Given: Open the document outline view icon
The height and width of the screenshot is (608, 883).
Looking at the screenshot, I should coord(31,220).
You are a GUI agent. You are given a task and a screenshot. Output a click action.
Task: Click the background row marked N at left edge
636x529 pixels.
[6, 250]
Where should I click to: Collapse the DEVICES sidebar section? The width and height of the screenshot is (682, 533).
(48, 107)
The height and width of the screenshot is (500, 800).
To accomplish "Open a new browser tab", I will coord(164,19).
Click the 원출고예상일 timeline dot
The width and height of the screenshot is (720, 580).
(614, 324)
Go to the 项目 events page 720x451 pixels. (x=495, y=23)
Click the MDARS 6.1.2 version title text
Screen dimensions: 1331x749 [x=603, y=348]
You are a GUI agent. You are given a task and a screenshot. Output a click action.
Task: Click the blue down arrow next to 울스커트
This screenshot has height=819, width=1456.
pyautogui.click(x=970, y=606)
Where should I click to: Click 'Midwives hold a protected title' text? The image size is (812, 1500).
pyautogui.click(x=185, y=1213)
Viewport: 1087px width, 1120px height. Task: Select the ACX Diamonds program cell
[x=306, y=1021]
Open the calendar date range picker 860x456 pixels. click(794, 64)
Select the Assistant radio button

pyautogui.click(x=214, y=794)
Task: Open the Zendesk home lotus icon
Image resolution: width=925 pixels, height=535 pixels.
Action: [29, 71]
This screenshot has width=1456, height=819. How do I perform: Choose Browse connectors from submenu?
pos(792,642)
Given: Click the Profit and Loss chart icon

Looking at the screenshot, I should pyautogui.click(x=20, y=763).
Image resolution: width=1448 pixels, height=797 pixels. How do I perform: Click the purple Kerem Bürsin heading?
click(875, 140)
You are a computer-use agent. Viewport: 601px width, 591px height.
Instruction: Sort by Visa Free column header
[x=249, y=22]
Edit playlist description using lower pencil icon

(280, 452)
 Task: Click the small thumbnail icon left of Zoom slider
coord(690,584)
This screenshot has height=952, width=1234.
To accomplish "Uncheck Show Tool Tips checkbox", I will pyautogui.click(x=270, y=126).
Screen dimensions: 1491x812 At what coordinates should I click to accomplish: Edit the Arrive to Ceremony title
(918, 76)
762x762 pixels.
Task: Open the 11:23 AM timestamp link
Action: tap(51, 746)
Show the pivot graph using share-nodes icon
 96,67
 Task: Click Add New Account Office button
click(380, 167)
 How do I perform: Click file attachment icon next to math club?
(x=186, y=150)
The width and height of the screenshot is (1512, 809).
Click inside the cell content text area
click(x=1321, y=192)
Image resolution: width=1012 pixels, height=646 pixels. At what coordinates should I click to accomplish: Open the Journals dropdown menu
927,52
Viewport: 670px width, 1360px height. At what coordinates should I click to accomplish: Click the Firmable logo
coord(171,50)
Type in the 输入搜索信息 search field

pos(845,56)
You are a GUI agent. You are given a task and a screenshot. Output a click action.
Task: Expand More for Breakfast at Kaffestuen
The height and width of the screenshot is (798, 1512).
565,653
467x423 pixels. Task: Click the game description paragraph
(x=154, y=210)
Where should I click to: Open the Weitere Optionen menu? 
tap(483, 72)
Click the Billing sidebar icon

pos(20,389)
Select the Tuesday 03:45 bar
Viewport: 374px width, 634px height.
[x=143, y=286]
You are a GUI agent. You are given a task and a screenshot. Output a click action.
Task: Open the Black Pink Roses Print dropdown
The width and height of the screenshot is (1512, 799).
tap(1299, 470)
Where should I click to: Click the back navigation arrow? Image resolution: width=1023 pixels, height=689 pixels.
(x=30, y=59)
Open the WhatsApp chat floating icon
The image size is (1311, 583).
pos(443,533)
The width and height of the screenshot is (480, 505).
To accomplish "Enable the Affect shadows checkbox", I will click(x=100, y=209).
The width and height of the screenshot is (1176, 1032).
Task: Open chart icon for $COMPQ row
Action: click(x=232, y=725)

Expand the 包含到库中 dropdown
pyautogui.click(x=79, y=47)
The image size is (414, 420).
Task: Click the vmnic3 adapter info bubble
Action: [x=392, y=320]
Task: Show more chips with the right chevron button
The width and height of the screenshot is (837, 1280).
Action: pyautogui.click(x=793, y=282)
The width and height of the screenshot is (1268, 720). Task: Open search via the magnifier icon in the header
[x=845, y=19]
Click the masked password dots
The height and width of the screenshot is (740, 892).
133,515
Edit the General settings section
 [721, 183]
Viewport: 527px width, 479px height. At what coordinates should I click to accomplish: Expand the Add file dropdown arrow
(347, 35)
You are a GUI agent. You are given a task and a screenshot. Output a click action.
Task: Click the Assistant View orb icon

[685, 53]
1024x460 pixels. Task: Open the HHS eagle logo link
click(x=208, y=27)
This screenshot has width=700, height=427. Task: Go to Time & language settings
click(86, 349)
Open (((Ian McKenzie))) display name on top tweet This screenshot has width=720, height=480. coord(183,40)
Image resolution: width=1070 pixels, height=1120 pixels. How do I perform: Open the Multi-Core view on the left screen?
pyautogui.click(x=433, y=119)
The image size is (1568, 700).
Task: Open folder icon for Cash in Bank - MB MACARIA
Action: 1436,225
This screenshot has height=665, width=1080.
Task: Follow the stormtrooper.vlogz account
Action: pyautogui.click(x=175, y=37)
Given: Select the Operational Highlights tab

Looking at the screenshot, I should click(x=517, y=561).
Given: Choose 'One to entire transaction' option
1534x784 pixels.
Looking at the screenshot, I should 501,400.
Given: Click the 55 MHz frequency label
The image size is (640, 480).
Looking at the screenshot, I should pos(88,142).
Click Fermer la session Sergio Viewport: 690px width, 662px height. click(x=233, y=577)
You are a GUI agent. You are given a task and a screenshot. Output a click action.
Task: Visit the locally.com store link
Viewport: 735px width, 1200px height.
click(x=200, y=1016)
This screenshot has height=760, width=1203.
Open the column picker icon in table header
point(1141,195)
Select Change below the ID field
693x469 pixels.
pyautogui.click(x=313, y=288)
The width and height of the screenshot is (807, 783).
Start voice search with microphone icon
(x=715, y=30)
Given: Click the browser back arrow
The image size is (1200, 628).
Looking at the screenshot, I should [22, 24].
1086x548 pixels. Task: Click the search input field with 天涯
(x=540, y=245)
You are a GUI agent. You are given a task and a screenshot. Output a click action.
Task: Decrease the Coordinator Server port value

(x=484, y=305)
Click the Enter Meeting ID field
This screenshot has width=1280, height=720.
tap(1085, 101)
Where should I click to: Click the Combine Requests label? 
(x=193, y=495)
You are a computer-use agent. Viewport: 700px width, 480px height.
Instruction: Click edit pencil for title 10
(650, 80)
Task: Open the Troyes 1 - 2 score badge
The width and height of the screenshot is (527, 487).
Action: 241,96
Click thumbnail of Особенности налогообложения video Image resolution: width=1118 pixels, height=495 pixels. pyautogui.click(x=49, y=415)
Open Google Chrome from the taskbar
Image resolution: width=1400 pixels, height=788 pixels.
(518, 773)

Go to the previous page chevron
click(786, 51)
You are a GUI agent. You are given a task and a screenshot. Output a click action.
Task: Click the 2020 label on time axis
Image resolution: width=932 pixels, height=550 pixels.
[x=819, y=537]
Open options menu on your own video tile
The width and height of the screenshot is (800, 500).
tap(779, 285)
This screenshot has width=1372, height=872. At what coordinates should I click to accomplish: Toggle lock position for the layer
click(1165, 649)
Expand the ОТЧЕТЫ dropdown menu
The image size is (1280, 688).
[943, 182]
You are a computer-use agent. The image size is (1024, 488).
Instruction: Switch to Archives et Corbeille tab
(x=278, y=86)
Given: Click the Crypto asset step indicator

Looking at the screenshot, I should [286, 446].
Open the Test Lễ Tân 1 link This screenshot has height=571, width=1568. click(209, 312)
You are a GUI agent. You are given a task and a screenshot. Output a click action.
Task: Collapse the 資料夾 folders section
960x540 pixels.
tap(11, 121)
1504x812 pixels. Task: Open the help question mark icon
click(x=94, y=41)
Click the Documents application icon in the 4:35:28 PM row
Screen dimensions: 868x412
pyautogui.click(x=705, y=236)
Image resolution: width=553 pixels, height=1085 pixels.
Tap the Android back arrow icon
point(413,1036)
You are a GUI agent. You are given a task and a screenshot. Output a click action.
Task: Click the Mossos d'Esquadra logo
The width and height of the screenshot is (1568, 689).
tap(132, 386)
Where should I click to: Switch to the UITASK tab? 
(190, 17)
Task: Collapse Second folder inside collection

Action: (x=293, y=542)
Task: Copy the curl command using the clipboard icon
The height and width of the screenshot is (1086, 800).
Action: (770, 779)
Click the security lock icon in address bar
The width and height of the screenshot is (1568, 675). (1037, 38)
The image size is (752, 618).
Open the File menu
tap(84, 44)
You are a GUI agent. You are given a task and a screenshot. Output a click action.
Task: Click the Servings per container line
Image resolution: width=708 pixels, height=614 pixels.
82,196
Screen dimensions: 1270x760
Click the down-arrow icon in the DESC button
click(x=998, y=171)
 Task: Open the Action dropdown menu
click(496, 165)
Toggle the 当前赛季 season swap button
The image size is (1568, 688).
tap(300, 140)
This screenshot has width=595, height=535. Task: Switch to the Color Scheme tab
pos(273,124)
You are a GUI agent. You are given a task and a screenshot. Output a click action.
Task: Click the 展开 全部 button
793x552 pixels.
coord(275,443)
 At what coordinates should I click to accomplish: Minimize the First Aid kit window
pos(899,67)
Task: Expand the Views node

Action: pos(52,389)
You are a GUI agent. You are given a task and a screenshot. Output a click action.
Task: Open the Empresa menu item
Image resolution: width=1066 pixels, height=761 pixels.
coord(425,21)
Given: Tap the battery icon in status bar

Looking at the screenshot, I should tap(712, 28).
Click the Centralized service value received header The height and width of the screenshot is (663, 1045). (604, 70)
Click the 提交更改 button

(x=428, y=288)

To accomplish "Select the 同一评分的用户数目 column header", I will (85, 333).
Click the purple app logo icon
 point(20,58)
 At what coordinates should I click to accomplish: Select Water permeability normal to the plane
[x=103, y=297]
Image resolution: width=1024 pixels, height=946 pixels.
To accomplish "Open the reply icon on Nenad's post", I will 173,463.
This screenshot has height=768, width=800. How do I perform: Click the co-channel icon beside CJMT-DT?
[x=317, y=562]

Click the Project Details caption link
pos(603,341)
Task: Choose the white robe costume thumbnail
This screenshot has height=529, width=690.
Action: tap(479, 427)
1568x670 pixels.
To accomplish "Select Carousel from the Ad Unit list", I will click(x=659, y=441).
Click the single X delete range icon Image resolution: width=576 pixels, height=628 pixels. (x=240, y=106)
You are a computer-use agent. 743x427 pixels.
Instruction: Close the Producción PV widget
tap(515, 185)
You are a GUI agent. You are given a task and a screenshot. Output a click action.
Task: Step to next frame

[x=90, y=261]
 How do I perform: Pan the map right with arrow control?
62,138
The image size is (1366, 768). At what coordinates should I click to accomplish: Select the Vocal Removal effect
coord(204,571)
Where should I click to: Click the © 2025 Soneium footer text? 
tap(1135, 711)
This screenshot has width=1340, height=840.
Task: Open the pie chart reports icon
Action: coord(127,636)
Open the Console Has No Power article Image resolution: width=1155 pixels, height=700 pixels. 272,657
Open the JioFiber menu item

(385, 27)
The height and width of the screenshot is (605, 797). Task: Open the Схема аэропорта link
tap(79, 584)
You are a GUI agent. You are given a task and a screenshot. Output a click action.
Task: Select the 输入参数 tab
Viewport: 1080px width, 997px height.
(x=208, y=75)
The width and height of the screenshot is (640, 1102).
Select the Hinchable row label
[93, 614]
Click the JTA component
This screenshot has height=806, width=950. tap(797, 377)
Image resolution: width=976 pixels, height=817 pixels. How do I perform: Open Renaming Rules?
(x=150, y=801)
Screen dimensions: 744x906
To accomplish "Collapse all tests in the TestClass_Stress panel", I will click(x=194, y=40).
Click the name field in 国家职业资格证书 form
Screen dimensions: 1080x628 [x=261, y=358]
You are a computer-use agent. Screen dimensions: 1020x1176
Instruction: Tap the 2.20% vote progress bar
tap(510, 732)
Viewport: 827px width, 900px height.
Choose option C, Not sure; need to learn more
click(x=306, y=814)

++++++++

> _Task objective_
Each line from the top of the material above, through the one that contains "The height and width of the screenshot is (500, 800).", should be restated word for word.

> _Result_
Given: Open the document outline view icon
The height and width of the screenshot is (608, 883).
Looking at the screenshot, I should coord(31,220).
You are a GUI agent. You are given a task and a screenshot. Output a click action.
Task: Click the background row marked N at left edge
636x529 pixels.
[6, 250]
Where should I click to: Collapse the DEVICES sidebar section? The width and height of the screenshot is (682, 533).
(48, 107)
The height and width of the screenshot is (500, 800).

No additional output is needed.